**MATERIAL SUPPLIED**
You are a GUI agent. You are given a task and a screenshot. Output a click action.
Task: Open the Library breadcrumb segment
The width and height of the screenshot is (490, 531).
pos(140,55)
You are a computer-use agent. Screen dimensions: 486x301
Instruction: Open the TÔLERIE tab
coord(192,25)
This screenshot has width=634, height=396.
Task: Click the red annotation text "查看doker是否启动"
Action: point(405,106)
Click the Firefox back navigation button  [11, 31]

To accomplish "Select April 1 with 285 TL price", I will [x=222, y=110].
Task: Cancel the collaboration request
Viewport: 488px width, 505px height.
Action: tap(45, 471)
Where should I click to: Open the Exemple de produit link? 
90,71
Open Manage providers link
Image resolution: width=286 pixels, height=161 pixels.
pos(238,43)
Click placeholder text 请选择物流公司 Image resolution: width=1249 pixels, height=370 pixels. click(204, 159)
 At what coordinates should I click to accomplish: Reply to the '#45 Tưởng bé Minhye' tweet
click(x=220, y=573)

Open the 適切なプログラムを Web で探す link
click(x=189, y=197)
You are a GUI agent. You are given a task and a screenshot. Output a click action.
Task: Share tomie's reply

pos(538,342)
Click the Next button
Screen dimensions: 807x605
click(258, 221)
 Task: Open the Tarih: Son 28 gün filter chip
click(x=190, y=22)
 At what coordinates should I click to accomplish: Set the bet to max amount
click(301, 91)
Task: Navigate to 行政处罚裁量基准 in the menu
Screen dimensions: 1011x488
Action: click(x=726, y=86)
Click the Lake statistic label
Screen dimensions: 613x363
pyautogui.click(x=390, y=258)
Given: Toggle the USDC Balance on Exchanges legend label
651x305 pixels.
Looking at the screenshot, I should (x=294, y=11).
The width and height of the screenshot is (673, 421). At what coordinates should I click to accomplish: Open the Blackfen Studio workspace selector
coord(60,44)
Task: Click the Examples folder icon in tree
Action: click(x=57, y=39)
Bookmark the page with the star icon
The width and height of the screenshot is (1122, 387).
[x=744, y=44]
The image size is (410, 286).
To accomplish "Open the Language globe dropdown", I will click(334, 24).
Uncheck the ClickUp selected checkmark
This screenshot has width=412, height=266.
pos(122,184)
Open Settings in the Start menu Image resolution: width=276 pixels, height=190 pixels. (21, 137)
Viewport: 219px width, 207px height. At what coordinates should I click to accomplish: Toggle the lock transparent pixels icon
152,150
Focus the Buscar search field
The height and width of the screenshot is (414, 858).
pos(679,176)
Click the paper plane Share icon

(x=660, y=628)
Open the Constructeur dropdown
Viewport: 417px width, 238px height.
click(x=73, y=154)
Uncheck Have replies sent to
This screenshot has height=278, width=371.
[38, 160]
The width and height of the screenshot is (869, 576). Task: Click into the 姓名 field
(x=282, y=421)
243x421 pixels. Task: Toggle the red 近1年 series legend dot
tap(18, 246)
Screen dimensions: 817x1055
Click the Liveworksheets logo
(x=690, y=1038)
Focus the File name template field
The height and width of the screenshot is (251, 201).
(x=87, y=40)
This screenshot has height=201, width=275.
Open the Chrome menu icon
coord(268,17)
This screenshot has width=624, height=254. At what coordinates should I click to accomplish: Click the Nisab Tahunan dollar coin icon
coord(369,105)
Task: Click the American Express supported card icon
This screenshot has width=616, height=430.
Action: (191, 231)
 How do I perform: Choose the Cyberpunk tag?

**YOUR OBJECTIVE**
The full set of records must be output again exactly.

**EXPECTED ANSWER**
You are a GUI agent. You are given a task and a screenshot. Output a click action.
Task: Open the Library breadcrumb segment
The width and height of the screenshot is (490, 531).
pos(140,55)
You are a computer-use agent. Screen dimensions: 486x301
Instruction: Open the TÔLERIE tab
coord(192,25)
This screenshot has width=634, height=396.
Task: Click the red annotation text "查看doker是否启动"
Action: point(405,106)
Click the Firefox back navigation button  [11, 31]

To accomplish "Select April 1 with 285 TL price", I will [x=222, y=110].
Task: Cancel the collaboration request
Viewport: 488px width, 505px height.
Action: tap(45, 471)
Where should I click to: Open the Exemple de produit link? 
90,71
Open Manage providers link
Image resolution: width=286 pixels, height=161 pixels.
pos(238,43)
Click placeholder text 请选择物流公司 Image resolution: width=1249 pixels, height=370 pixels. click(204, 159)
 At what coordinates should I click to accomplish: Reply to the '#45 Tưởng bé Minhye' tweet
click(x=220, y=573)

Open the 適切なプログラムを Web で探す link
click(x=189, y=197)
You are a GUI agent. You are given a task and a screenshot. Output a click action.
Task: Share tomie's reply

pos(538,342)
Click the Next button
Screen dimensions: 807x605
click(258, 221)
 Task: Open the Tarih: Son 28 gün filter chip
click(x=190, y=22)
 At what coordinates should I click to accomplish: Set the bet to max amount
click(301, 91)
Task: Navigate to 行政处罚裁量基准 in the menu
Screen dimensions: 1011x488
Action: click(x=726, y=86)
Click the Lake statistic label
Screen dimensions: 613x363
pyautogui.click(x=390, y=258)
Given: Toggle the USDC Balance on Exchanges legend label
651x305 pixels.
Looking at the screenshot, I should (x=294, y=11).
The width and height of the screenshot is (673, 421). At what coordinates should I click to accomplish: Open the Blackfen Studio workspace selector
coord(60,44)
Task: Click the Examples folder icon in tree
Action: click(x=57, y=39)
Bookmark the page with the star icon
The width and height of the screenshot is (1122, 387).
[x=744, y=44]
The image size is (410, 286).
To accomplish "Open the Language globe dropdown", I will click(334, 24).
Uncheck the ClickUp selected checkmark
This screenshot has width=412, height=266.
pos(122,184)
Open Settings in the Start menu Image resolution: width=276 pixels, height=190 pixels. (21, 137)
Viewport: 219px width, 207px height. At what coordinates should I click to accomplish: Toggle the lock transparent pixels icon
152,150
Focus the Buscar search field
The height and width of the screenshot is (414, 858).
pos(679,176)
Click the paper plane Share icon

(x=660, y=628)
Open the Constructeur dropdown
Viewport: 417px width, 238px height.
click(x=73, y=154)
Uncheck Have replies sent to
This screenshot has height=278, width=371.
[38, 160]
The width and height of the screenshot is (869, 576). Task: Click into the 姓名 field
(x=282, y=421)
243x421 pixels. Task: Toggle the red 近1年 series legend dot
tap(18, 246)
Screen dimensions: 817x1055
Click the Liveworksheets logo
(x=690, y=1038)
Focus the File name template field
The height and width of the screenshot is (251, 201).
(x=87, y=40)
This screenshot has height=201, width=275.
Open the Chrome menu icon
coord(268,17)
This screenshot has width=624, height=254. At what coordinates should I click to accomplish: Click the Nisab Tahunan dollar coin icon
coord(369,105)
Task: Click the American Express supported card icon
This screenshot has width=616, height=430.
Action: (191, 231)
 How do I perform: Choose the Cyberpunk tag?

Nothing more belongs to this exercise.